Alors, pensez, un opéra, et quand on connaît un peu le compositeur Prokofiev et qu'on lui voue une admiration presque sans borne … il est impossible de résister lorsque Mezzo l'inscrit à son programme, surtout si c'est un des soirs (mardi dernier) de la semaine où vous n'êtes pris par aucune de vos occupations favorites.
Et comment ne pas être enthousiaste lorsqu'on apprend que c'est Prokofiev lui-même qui a écrit le livret de son opéra, à partir d'une pièce de Carlo Gozzi (le rival de Goldoni). Je n'ai malheureusement pas pu confronter le texte original avec l'adaptation, mais en tout cas ce que nous en offre Prokofiev nous incite fortement à lire la pièce de Gozzi.

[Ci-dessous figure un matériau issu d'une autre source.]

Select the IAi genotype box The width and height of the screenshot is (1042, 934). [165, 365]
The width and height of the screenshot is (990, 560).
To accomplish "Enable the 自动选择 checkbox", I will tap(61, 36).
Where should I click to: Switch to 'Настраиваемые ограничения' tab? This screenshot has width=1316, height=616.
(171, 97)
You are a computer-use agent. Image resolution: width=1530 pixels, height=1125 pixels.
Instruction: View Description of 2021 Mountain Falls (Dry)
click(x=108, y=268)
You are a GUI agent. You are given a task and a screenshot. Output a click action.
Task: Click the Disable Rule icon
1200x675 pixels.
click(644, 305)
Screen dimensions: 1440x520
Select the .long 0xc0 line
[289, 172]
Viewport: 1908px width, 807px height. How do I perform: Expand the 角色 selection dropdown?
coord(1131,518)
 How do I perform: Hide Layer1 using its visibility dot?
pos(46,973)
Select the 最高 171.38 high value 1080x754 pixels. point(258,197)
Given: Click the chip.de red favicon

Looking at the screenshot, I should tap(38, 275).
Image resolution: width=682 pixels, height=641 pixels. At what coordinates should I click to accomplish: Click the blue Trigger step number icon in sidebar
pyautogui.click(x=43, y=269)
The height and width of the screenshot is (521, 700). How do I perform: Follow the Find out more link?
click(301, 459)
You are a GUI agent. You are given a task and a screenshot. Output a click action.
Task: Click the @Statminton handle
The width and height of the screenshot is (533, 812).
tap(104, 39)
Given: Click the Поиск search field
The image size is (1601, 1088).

Qu'en est-il donc de cet opéra (1) ?
Un prince complètement hypocondriaque fait le désespoir de son père qui craint pour sa propre succession. Un mage lui prédit la guérison dès lors qu'on aura réussi à le faire rire … d'où quelques épisodes grotesques ! Mais dès qu'il retrouve le rire, la fée Morgane le condamne à aller chercher l'âme sœur qui se trouve dans une des trois oranges gardées par un féroce cuisinier. Il réussit à tromper la surveillance de cet être aussi redoutable que gigantesque. Et après quelques aventures, entre autres celle où la servante de la fée Morgane se substitue à la princesse trouvée dans une des trois oranges, tout est bien qui finit bien.
Même si l'histoire peut sembler à la fois naïve voire quelque peu cucul, il ne faut pas oublier qu'on est toujours dans l'atmosphère de la commedia dell'arte : les gags sont là pour la faire prendre au second degré et les méchants sont trop vite démasqués pour pouvoir constituer une entrave à son bon déroulement, et même susciter une quelconque sympathie. Il ne faut pas oublier qu'il s'agit avant tout d'un spectacle populaire ; et que la morale finale - les bons (pas forcément les grands de ce monde !) seront récompensés – doit avant tout être respectée pour l'édification des masses populaires, comme n'aurait pas écrit un certain Staline.
Mais Prokofiev signe là aussi un pastiche de l'opéra buffa, cette forme théâtrale qui devait perdurer durant plus d'un siècle, de Pergolèse à Donizetti. Le fait est d'autant plus intéressant à signaler qu'il s'inscrit dans cette mouvance de la première moitié du 20ème siècle à commencer par des compositeurs comme Igor Stravinsky lui-même avec son « Pulcinella ». On ne sera pas surpris, si cette dernière œuvre date de 1920, de constater que « L'amour des trois oranges » a été composé à la même époque, et cet opéra a été créé à Chicago en 1921.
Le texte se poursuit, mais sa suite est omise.